- Provided data
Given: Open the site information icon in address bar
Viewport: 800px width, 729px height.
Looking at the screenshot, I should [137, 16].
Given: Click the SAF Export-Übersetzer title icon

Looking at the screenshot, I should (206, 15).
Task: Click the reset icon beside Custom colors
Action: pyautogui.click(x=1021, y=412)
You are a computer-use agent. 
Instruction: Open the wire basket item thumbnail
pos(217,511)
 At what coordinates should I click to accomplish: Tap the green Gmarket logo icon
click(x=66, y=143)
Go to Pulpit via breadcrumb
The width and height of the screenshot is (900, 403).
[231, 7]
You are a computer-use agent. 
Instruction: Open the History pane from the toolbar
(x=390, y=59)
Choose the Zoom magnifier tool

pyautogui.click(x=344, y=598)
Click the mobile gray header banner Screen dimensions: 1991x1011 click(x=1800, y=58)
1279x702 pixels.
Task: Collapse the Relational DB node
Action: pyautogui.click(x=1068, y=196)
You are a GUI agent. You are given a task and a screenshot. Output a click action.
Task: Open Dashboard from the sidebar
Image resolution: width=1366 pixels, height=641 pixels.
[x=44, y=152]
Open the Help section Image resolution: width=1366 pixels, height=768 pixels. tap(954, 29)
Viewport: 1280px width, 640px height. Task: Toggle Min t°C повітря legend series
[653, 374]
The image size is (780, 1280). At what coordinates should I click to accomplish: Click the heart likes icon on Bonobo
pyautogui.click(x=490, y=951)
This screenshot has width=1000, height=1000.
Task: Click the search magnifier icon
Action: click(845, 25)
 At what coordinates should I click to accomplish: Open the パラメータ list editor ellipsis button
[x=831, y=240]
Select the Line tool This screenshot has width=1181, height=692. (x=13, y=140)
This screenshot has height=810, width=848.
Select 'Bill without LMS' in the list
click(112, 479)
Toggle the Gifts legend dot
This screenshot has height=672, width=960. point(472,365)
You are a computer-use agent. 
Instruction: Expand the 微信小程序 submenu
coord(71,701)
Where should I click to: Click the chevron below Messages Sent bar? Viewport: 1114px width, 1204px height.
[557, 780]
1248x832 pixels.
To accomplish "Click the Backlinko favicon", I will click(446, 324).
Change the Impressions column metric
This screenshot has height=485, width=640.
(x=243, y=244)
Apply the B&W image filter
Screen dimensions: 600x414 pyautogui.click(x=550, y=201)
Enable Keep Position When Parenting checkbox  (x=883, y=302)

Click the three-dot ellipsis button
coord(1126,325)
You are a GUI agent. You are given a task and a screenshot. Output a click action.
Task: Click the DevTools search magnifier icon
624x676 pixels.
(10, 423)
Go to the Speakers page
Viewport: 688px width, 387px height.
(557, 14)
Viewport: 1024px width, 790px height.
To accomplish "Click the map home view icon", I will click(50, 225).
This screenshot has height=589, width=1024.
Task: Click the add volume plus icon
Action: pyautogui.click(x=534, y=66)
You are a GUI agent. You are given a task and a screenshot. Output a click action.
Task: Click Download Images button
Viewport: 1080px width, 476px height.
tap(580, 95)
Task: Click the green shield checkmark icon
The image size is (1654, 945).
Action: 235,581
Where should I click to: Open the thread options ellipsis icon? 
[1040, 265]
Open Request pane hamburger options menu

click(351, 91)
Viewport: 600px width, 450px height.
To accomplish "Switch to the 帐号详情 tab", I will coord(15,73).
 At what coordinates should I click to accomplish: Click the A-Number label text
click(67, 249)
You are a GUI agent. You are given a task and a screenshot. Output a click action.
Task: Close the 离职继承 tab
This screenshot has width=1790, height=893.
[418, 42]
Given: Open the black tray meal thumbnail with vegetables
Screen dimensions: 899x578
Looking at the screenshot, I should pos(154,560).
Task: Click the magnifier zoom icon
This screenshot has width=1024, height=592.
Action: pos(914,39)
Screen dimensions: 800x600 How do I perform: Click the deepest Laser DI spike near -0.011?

- Exercise details
Repeat each record word for word.

- Output for this exercise
Given: Open the site information icon in address bar
Viewport: 800px width, 729px height.
Looking at the screenshot, I should [137, 16].
Given: Click the SAF Export-Übersetzer title icon

Looking at the screenshot, I should (206, 15).
Task: Click the reset icon beside Custom colors
Action: pyautogui.click(x=1021, y=412)
You are a computer-use agent. 
Instruction: Open the wire basket item thumbnail
pos(217,511)
 At what coordinates should I click to accomplish: Tap the green Gmarket logo icon
click(x=66, y=143)
Go to Pulpit via breadcrumb
The width and height of the screenshot is (900, 403).
[231, 7]
You are a computer-use agent. 
Instruction: Open the History pane from the toolbar
(x=390, y=59)
Choose the Zoom magnifier tool

pyautogui.click(x=344, y=598)
Click the mobile gray header banner Screen dimensions: 1991x1011 click(x=1800, y=58)
1279x702 pixels.
Task: Collapse the Relational DB node
Action: pyautogui.click(x=1068, y=196)
You are a GUI agent. You are given a task and a screenshot. Output a click action.
Task: Open Dashboard from the sidebar
Image resolution: width=1366 pixels, height=641 pixels.
[x=44, y=152]
Open the Help section Image resolution: width=1366 pixels, height=768 pixels. tap(954, 29)
Viewport: 1280px width, 640px height. Task: Toggle Min t°C повітря legend series
[653, 374]
The image size is (780, 1280). At what coordinates should I click to accomplish: Click the heart likes icon on Bonobo
pyautogui.click(x=490, y=951)
This screenshot has width=1000, height=1000.
Task: Click the search magnifier icon
Action: click(845, 25)
 At what coordinates should I click to accomplish: Open the パラメータ list editor ellipsis button
[x=831, y=240]
Select the Line tool This screenshot has width=1181, height=692. (x=13, y=140)
This screenshot has height=810, width=848.
Select 'Bill without LMS' in the list
click(112, 479)
Toggle the Gifts legend dot
This screenshot has height=672, width=960. point(472,365)
You are a computer-use agent. 
Instruction: Expand the 微信小程序 submenu
coord(71,701)
Where should I click to: Click the chevron below Messages Sent bar? Viewport: 1114px width, 1204px height.
[557, 780]
1248x832 pixels.
To accomplish "Click the Backlinko favicon", I will click(446, 324).
Change the Impressions column metric
This screenshot has height=485, width=640.
(x=243, y=244)
Apply the B&W image filter
Screen dimensions: 600x414 pyautogui.click(x=550, y=201)
Enable Keep Position When Parenting checkbox  (x=883, y=302)

Click the three-dot ellipsis button
coord(1126,325)
You are a GUI agent. You are given a task and a screenshot. Output a click action.
Task: Click the DevTools search magnifier icon
624x676 pixels.
(10, 423)
Go to the Speakers page
Viewport: 688px width, 387px height.
(557, 14)
Viewport: 1024px width, 790px height.
To accomplish "Click the map home view icon", I will click(50, 225).
This screenshot has height=589, width=1024.
Task: Click the add volume plus icon
Action: pyautogui.click(x=534, y=66)
You are a GUI agent. You are given a task and a screenshot. Output a click action.
Task: Click Download Images button
Viewport: 1080px width, 476px height.
tap(580, 95)
Task: Click the green shield checkmark icon
The image size is (1654, 945).
Action: 235,581
Where should I click to: Open the thread options ellipsis icon? 
[1040, 265]
Open Request pane hamburger options menu

click(351, 91)
Viewport: 600px width, 450px height.
To accomplish "Switch to the 帐号详情 tab", I will coord(15,73).
 At what coordinates should I click to accomplish: Click the A-Number label text
click(67, 249)
You are a GUI agent. You are given a task and a screenshot. Output a click action.
Task: Close the 离职继承 tab
This screenshot has width=1790, height=893.
[418, 42]
Given: Open the black tray meal thumbnail with vegetables
Screen dimensions: 899x578
Looking at the screenshot, I should pos(154,560).
Task: Click the magnifier zoom icon
This screenshot has width=1024, height=592.
Action: pos(914,39)
Screen dimensions: 800x600 How do I perform: Click the deepest Laser DI spike near -0.011?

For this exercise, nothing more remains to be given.